Artikel 5 Absatz 1 Buchstabe b) DSGVO

Personenbezogene Daten müssen für festgelegte, eindeutige und legitime Zwecke erhoben werden und dürfen nicht in einer mit diesen Zwecken nicht zu vereinbarenden Weise weiterverarbeitet werden; eine Weiterverarbeitung für im öffentlichen Interesse liegende Archivzwecke, für wissenschaftliche oder historische Forschungszwecke oder für statistische Zwecke gilt gemäß Artikel 89 Absatz 1 nicht als unvereinbar mit den ursprünglichen Zwecken („Zweckbindung“);

Die Verarbeitung der personenbezogenen Daten muss einem eindeutigen, festgelegten Zweck dienen. Die personenbezogenen Daten dürfen nur für diesen konkreten Zweck verwendet werden.

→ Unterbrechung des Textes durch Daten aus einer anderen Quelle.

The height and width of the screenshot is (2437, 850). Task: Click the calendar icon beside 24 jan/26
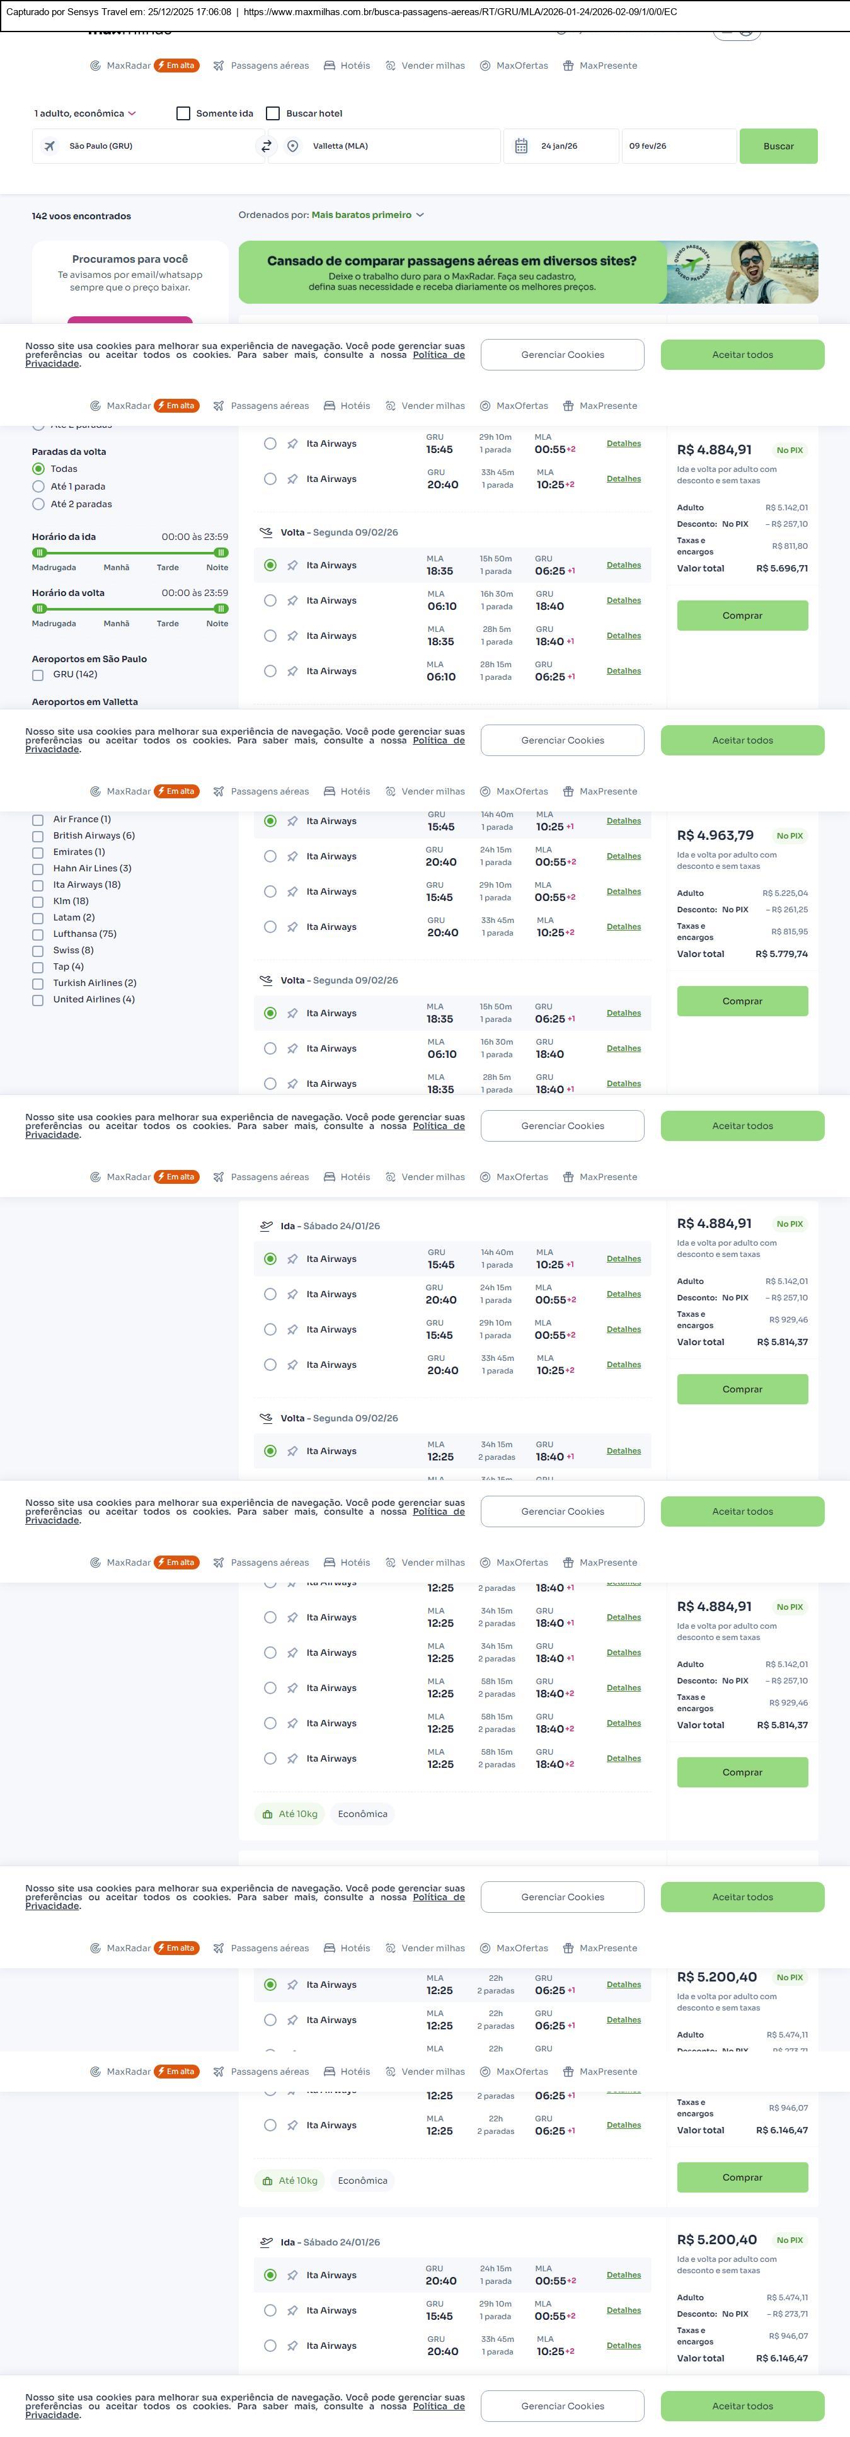point(521,147)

Für die Praxis stellen sich nachfolgenden Anforderungen: Sind die Zwecke der Verarbeitung festgelegt und dokumentiert? Ist sichergestellt, dass die Verarbeitung nur für die eindeutig festgelegten und dem Betroffenen mitgeteilten Zwecke erfolgt?

Die Festlegung des Zwecks hat für den Verantwortlichen selbst eine Hinweis- und Warnfunktion, denn sie zwingt ihn, bereits vor der Datenerhebung zu prüfen, welche Ziele mit der Verarbeitung beabsichtigt sind.

Hier ein paar Beispiele für legitime Zwecke in einem Verein: Verwaltung der Vereinstätigkeiten, Außendarstellung, Pressearbeit, Vereinsfinanzierung u.ä.

Und beachten Sie, dass der Zweck die erforderliche Rechtsgrundlage bestimmt und die Verarbeitungsdauer der Daten, bis sie also gelöscht werden dürfen oder müssen.